Input formats:
Input single line comprising a string of not more than 1 contains only P
, A
, T
three kinds of letters.
Output formats:
Output reference number contained in the string line PAT
. As a result may be relatively large, only the output of 1,000,000,007 take the results of the remainder.
Sample input:
APPAPT
Sample output:
2
#include <stdio.h> #define LIM 1000000007 int main() { int P = 0, PA = 0, PAT = 0; char c; while((c = getchar()) != '\n') { if(c == 'P') P++; if(c == 'A') PA = (PA + P) ; if(c == 'T') PAT = (PAT + PA) % LIM; } printf("%d", PAT); return 0; }
Given a string of length n in the "PAT" the number is sum, the number of how many "PAT" new strings if added after a character in the string of would it be?

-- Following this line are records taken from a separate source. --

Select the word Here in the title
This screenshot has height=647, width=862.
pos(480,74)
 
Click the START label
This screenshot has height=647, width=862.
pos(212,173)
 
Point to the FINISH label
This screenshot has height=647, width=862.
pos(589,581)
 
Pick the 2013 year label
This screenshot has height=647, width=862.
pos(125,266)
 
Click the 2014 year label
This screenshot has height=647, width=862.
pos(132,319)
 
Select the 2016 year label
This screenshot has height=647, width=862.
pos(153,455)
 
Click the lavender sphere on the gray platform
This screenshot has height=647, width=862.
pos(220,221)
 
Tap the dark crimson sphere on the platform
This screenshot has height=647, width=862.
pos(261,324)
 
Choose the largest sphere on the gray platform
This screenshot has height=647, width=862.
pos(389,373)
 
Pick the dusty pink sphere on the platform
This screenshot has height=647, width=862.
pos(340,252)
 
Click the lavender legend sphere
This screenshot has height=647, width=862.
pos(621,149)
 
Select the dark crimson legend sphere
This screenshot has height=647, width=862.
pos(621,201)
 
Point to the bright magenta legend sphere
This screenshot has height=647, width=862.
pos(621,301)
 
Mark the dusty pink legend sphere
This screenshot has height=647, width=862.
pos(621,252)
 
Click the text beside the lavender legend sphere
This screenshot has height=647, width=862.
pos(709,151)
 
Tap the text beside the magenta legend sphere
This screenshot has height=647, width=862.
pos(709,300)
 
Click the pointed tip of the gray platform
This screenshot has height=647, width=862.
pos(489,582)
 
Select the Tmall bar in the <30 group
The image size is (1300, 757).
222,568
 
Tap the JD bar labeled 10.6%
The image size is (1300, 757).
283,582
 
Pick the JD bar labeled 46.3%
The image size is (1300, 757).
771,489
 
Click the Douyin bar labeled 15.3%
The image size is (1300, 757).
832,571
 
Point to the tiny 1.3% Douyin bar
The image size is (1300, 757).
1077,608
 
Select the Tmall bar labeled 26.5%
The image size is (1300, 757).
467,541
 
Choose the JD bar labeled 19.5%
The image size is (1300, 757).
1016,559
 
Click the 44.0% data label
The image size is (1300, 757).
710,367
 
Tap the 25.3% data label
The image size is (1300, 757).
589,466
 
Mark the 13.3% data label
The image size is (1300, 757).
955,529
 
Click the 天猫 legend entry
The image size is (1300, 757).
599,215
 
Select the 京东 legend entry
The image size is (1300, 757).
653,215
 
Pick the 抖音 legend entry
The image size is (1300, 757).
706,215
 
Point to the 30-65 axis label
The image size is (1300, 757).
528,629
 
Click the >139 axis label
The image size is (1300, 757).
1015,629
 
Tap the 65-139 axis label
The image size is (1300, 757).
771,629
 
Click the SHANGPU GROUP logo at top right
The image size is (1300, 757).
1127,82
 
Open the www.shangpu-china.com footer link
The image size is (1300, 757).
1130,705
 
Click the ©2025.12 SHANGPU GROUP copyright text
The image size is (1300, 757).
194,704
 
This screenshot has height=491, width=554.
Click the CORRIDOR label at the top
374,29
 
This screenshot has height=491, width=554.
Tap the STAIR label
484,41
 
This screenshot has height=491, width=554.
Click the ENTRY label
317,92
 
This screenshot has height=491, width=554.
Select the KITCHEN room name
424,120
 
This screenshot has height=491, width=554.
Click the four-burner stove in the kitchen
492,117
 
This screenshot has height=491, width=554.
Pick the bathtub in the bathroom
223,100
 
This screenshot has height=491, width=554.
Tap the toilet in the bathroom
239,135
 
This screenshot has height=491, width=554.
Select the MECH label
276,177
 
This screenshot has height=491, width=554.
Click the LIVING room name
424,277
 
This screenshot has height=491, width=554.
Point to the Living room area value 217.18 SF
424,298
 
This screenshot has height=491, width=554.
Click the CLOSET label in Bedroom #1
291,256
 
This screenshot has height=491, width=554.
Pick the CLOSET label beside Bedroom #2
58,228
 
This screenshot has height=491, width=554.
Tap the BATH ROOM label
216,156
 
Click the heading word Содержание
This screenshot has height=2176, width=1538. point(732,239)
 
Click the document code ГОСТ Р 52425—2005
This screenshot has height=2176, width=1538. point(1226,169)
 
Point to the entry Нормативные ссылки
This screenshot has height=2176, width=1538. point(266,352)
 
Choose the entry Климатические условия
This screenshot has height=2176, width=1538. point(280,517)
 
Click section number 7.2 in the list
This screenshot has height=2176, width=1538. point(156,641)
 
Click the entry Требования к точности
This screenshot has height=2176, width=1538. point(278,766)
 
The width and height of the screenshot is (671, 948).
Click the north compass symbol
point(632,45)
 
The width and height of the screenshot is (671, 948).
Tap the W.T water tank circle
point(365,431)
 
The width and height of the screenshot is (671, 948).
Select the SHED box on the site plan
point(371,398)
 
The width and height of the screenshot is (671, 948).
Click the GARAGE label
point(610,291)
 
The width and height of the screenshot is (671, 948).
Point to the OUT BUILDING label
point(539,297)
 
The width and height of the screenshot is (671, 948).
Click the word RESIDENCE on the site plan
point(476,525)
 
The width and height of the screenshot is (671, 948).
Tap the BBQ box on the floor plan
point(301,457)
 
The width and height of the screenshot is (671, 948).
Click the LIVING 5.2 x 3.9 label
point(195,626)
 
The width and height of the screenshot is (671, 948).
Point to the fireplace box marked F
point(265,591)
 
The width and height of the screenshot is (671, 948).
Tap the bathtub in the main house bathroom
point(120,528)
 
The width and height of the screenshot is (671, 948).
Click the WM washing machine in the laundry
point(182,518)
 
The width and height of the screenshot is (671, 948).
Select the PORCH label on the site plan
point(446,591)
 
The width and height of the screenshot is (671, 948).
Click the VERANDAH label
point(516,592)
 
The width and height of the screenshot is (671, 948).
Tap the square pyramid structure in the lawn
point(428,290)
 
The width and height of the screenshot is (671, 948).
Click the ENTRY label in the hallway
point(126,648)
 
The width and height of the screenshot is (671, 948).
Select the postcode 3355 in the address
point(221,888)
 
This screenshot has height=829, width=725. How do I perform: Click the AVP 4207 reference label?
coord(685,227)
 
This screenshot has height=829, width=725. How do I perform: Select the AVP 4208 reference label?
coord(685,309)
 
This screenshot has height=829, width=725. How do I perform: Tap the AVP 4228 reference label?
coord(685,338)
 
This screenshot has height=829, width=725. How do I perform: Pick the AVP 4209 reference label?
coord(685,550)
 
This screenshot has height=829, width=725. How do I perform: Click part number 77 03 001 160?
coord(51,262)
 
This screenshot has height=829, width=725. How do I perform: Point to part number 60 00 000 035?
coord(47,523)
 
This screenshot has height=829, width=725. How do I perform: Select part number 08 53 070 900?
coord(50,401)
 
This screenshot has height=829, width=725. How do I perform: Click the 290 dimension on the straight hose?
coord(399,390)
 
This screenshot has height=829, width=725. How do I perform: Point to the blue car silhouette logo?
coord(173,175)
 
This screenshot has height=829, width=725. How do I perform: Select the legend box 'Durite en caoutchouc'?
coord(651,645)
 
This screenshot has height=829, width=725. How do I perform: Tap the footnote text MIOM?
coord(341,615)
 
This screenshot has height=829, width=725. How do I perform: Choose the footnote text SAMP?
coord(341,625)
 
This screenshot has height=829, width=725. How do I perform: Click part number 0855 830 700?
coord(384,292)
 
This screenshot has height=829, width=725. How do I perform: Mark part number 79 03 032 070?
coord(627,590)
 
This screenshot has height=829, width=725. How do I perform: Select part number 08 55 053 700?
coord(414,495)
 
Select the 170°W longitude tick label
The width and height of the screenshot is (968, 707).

If the character is added to 'P', the number of new string "PAT" does not change.
If the characters are added as 'A', the number of new string "PAT" does not change.
If the characters are added as 'T', the number of new string "PAT" may vary. While the number of changes because of the added 'T' constitutes a new "PAT". Want to know the number of "PAT" the new constitution, you need to know the number of "PA" old string, because the old string number "PA" is equal to the number of new constitution "PAT" is. I.e., the number of new string "PAT" old = number of the string "PA" in the old string + "PAT" a.
Similarly, the face 'A' new string 'PA' = the number of the old string 'P' + the number of old string 'PA' number.